Malgré une intense campagne de plaidoyer menée ces dernières semaines, le Maroc ne parviendra pas à ravir à l’Espagne l’organisation de la finale de la Coupe du monde 2030. La question, longtemps restée en suspens dans le cadre de la candidature conjointe avec le Portugal, a été tranchée par le président de la Fédération royale espagnole de football (RFEF), Rafael Louzan, qui a affirmé sans ambiguïté que la finale se disputera sur le sol espagnol.
Profitant de la visibilité acquise lors de la Coupe d’Afrique des Nations 2025 et des turbulences institutionnelles traversées par le football espagnol, Rabat avait multiplié les démarches auprès de la FIFA pour convaincre les instances de lui confier l’événement phare du Mondial.

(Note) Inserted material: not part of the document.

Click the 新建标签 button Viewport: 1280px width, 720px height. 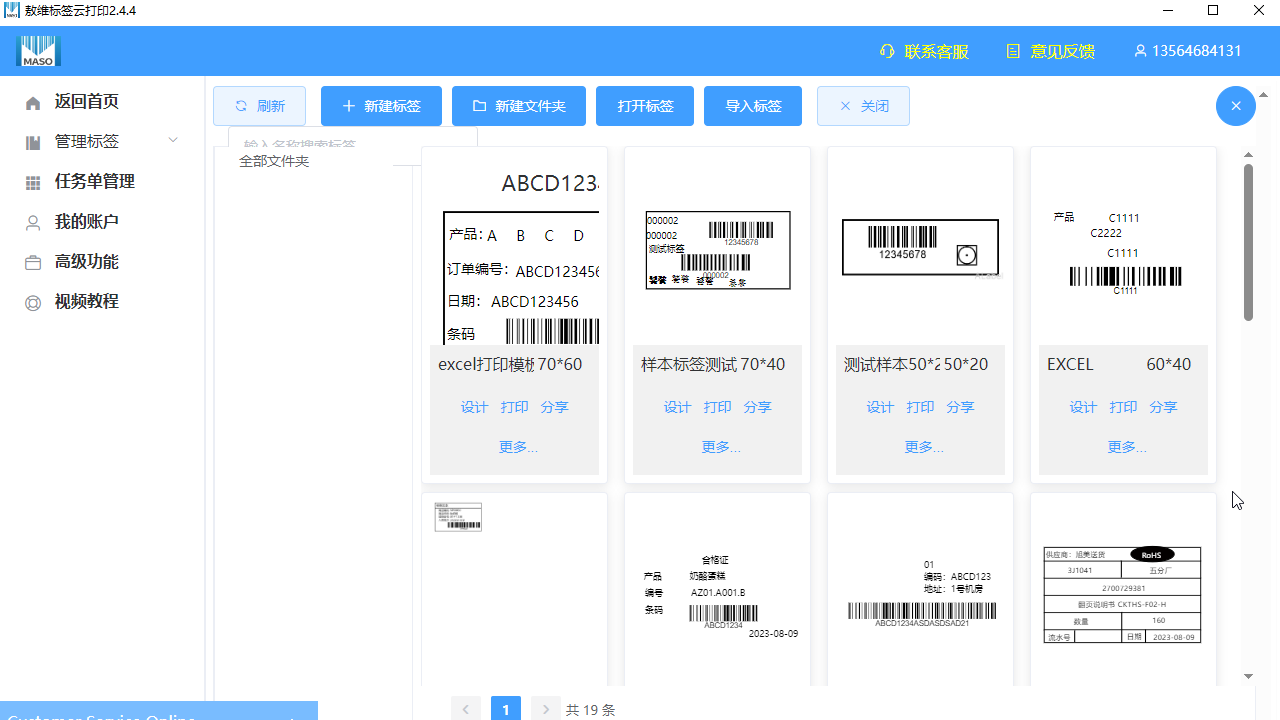point(381,106)
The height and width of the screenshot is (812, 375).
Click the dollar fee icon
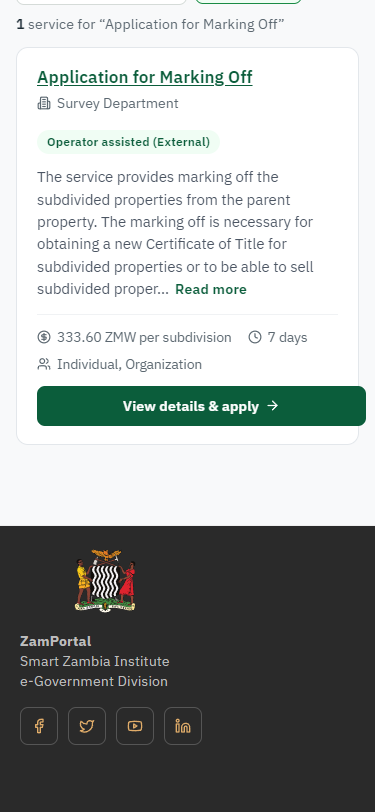[44, 337]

Les accusations de corruption visant la fédération espagnole semblaient offrir une fenêtre d’opportunité au Royaume, désireux de marquer l’histoire en accueillant la finale d’une Coupe du monde au caractère hautement symbolique.

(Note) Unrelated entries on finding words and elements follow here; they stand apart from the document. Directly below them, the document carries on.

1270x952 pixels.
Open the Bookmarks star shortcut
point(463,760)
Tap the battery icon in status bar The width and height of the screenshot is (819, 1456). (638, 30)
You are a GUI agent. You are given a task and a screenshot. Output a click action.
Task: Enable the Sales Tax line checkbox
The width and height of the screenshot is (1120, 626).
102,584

Mais Rafael Louzan a mis fin aux spéculations. S’appuyant sur le poids de l’Espagne dans la candidature tripartite, il a rappelé que son pays assume 55 % de l’organisation globale du tournoi. « La finale aura lieu ici », a-t-il déclaré, se montrant catégorique. Pour appuyer sa position, le patron du football espagnol a également évoqué des scènes observées lors de la dernière CAN, estimant qu’elles ont porté atteinte à l’image du football mondial, avant de souligner la capacité organisationnelle et l’expérience de l’Espagne dans l’accueil des grands événements sportifs internationaux.
Cette décision constitue une déception pour le Maroc, qui nourrissait de grandes ambitions pour ce Mondial du centenaire. Le Royaume devra finalement se contenter d’accueillir une partie des rencontres, notamment celles de sa sélection nationale, ainsi que quelques matchs du premier tour et des phases intermédiaires, conformément au schéma de répartition arrêté entre les pays hôtes.
La Coupe du monde 2030 s’annonce toutefois historique à plus d’un titre. Pour célébrer les 100 ans de la compétition, la FIFA a validé une organisation exceptionnelle impliquant six pays répartis sur trois continents. En plus de l’Espagne, du Portugal et du Maroc, des matchs inauguraux se dérouleront en Uruguay, en Argentine et au Paraguay, en hommage à la première édition du Mondial disputée en 1930 à Montevideo.